Reconsidering value systems
We live much of our lives digitally and money is no different. A wealth of digital transactions leave a vast trail of data. What can we read from this purchase history? Do your purchases reveal the ‘real’ you? If so, do you have anything to hide?
What can a company infer about a person from their data? And could we alter behaviour based on what information we ask people to expose?
We conducted a social experiment to log our transactions over the course of one month. Using Instagram, a platform normally dedicated to aspirational lifestyle imagery, we shared every transaction in a candid stream.
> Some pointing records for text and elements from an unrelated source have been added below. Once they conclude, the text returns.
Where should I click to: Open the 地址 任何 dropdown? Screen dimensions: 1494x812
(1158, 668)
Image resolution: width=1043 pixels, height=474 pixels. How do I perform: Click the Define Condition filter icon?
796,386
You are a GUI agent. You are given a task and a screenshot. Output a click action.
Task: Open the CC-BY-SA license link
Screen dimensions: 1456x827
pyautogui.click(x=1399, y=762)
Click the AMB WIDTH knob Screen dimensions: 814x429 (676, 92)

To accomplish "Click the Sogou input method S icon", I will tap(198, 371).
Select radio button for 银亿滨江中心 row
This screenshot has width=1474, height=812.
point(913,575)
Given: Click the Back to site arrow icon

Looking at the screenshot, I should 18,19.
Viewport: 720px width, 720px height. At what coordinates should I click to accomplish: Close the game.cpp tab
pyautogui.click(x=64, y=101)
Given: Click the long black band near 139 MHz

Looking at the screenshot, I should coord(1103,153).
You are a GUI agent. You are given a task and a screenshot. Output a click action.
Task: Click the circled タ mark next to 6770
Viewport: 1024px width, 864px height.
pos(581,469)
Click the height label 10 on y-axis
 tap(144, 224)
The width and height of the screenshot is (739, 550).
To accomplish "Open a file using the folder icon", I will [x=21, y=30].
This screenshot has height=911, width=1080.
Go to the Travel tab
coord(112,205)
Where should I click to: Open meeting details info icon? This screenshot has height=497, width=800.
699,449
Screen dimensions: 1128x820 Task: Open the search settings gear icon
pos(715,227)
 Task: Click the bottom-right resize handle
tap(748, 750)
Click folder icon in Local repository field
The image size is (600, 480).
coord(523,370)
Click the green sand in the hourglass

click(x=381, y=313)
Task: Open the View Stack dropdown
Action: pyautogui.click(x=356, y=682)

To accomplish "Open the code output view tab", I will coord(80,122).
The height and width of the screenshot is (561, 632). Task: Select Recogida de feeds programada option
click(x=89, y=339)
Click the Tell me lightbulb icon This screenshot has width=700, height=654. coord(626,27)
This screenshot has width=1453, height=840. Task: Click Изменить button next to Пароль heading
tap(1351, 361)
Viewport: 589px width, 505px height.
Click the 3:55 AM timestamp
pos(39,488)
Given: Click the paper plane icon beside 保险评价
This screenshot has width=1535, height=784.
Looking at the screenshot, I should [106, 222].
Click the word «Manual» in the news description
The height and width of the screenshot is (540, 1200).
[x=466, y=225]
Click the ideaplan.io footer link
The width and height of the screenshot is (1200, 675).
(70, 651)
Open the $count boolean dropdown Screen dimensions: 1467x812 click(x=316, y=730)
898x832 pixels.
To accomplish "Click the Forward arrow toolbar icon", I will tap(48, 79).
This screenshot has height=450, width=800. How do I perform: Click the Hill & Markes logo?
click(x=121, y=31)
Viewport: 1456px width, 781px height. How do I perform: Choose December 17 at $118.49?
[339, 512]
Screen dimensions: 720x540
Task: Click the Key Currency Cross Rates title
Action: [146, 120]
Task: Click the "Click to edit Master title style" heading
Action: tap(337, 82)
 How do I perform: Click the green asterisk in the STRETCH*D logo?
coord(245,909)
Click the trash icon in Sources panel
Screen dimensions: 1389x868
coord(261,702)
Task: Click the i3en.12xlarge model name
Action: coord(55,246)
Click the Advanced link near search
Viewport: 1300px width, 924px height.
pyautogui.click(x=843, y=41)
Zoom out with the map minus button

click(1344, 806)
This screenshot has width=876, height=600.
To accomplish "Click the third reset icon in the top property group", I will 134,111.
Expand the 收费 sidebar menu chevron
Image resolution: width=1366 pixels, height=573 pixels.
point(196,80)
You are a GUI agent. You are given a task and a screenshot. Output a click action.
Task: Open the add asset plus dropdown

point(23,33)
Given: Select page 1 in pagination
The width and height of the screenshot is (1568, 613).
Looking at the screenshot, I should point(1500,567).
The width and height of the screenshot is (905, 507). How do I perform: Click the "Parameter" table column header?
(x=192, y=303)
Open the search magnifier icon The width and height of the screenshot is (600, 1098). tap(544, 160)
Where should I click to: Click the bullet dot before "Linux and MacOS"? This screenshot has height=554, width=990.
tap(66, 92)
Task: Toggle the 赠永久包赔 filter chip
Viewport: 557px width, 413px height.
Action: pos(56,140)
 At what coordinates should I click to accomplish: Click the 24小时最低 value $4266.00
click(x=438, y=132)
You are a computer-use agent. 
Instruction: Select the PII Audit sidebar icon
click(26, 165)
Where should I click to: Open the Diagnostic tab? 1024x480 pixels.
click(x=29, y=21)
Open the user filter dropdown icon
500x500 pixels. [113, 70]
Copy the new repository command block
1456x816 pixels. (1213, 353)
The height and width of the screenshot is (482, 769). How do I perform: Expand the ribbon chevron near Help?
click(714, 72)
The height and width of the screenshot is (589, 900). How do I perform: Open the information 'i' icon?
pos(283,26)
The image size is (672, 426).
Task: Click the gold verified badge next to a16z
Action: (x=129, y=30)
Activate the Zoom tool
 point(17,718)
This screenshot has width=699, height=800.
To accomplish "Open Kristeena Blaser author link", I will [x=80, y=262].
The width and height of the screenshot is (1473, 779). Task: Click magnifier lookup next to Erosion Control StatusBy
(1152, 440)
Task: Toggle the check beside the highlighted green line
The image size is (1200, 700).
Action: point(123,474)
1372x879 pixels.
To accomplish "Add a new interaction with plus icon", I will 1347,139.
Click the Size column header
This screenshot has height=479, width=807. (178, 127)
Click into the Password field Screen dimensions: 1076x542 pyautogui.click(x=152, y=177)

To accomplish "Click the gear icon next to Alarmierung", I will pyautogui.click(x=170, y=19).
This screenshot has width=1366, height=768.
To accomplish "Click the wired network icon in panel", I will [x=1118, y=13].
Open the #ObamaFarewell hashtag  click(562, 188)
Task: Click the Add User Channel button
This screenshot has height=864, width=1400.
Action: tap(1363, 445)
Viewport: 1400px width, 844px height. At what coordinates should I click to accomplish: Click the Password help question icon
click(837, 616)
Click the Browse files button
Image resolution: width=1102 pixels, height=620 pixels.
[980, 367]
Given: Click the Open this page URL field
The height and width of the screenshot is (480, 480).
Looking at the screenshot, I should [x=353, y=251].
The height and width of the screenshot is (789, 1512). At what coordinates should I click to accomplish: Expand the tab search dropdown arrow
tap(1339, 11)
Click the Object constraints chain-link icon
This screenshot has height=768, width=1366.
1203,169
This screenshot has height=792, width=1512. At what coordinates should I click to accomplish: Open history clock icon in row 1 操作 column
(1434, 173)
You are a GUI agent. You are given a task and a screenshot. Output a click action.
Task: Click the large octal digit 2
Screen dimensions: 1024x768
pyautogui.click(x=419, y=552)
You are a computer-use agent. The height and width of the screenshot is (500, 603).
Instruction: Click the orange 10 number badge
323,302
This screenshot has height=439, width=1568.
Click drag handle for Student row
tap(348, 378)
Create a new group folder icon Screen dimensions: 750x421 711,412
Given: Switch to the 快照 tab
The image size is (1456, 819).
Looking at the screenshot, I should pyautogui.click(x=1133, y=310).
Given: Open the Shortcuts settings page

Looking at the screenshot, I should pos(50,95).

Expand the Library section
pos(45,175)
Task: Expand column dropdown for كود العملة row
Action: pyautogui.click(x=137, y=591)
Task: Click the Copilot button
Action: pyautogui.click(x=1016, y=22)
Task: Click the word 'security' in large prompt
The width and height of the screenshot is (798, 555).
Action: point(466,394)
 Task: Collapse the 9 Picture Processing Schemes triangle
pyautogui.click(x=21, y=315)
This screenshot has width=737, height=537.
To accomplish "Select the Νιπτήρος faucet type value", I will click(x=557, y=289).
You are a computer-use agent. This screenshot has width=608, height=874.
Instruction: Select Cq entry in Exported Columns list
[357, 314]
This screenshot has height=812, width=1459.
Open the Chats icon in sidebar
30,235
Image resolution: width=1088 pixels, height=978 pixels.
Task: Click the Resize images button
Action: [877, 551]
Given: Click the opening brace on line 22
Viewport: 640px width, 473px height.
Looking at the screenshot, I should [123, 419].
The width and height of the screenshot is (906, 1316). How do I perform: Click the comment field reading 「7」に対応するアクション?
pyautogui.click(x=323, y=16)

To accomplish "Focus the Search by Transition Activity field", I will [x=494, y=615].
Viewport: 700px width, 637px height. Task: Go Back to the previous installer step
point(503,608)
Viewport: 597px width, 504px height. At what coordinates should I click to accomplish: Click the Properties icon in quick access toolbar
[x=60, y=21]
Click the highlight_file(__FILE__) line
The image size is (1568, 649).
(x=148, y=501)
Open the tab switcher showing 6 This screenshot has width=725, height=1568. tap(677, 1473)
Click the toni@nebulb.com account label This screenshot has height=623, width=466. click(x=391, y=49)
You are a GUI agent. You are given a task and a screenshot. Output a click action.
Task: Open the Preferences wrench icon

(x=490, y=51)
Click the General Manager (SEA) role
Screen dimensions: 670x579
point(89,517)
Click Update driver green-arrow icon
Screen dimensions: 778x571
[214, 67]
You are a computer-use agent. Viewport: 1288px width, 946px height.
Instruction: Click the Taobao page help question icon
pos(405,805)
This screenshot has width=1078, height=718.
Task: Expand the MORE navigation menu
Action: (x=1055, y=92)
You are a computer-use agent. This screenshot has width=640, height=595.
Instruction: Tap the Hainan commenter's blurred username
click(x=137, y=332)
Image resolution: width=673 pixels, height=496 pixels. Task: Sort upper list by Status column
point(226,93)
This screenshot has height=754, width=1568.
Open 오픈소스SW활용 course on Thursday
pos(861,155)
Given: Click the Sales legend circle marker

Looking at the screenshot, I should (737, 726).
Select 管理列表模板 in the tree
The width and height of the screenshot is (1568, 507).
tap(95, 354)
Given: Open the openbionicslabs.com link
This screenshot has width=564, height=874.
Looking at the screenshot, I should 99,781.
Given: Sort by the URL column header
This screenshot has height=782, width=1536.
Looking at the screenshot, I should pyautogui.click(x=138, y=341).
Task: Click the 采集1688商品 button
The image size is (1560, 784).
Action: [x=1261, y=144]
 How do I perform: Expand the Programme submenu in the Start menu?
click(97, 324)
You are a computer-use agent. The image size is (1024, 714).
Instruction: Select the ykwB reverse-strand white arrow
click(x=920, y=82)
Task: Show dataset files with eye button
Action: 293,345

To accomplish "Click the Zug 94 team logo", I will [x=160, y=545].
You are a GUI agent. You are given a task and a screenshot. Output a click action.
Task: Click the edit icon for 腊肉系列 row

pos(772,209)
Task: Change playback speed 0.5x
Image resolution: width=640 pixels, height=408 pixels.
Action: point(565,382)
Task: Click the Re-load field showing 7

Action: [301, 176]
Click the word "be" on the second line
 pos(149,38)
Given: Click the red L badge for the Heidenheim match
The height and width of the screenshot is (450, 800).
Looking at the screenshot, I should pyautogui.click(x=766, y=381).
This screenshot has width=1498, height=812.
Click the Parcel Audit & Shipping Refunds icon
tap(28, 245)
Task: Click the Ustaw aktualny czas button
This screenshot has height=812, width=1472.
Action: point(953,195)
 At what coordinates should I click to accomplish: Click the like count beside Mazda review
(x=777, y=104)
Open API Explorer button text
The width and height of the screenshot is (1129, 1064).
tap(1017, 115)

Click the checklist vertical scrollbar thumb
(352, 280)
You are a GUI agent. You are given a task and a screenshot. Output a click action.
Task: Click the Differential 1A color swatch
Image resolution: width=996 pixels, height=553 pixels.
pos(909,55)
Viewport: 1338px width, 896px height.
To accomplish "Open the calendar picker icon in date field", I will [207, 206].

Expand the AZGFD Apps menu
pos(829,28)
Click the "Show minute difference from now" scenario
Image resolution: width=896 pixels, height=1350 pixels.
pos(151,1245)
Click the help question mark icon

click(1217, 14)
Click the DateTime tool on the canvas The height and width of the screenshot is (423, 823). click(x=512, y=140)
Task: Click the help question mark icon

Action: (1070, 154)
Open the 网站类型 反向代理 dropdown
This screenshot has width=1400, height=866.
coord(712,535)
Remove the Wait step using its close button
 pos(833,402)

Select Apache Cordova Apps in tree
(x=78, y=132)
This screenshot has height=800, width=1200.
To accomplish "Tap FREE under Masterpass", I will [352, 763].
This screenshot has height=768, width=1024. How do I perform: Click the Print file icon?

We sought to challenge finance as a social taboo, make it public and start conversations.
While interviewing participants it became clear that there was a fascinating grey area not covered by the Instagram feed, constituting all the purchases that the participants deemed uncomfortable or inappropriate for sharing. We've mapped this out using an anonymous submission system linked to an automated printer – a digital equivalent of a confession booth.
Supporting or disrupting routine
Smart products and services use predictive analytics to study big data and find patterns in user behaviour – which can be used to tailor experiences on an individual level. The shift to digital transactions unlocks the smart potential of money, enabling hard-working services that manage your money, so you don’t have to.
We conducted a social experiment around five potential personalities – Adventurous, Mindful, Jealous, Frugal and Hedonistic. Over the course of a week, five individuals from the Method workforce shared control of their finances with an autonomous digital personality.
Each personality delivered different financial advice. They had their own objectives and means by which to achieve them which came to life in their conversations and tone of voice.
If we designed intelligence and emotion into everyday products and services we create, would they affect our behaviour and better meet our needs?
During the experiment these personalities came to life and changed how our participants behaved. Some were supportive and encouraged their users existing habits while others would disrupt routine and make unexpected decisions.
Affecting decision making
If money were ‘smart’ and exhibited intelligence and emotion, would it feel more human? Would we begin to have a conversation with our money and listen to what it told us?
Bank of Physiology
Our financial services often seem to be designed for idealised humans, rational beings who make informed and sensible choices. However, we are largely unconscious of our decision-making processes and incredibly driven by intuition.
As Daniel Kahneham wrote in Thinking Fast and Slow “Cognitive scientists have emphasized in recent years, cognition is embodied; you think with your body, not only with your brain.”
Convergence of finance and healthcare
This service calls for a new breed of hybrid workers; from a Bank General Practitioner to assess clients and recommend treatment, to a Wellbeing Financial Mentor to plan exercises and activities targeted at balancing the endocrinological levels of the body and in turn financial stability.
How could we design products and services that recognised the reality of our decision making, knowing how to deal with not just the rational, but irrational?
Thinking through making
We explored a range of concepts for devices to monitor hormonal data by prototyping and hacking together existing products. Could a connected device build on existing daily routines as a means to harvest hormonal data from saliva or urine in a manner that is more sympathetic to human behaviour?
For example, perhaps the chip and pin machine may evolve to take a small blood sample to track dominant hormones at the point of purchase. We then designed a companion app to enable users to playback data and witness the interplay between hormones and finances for themselves.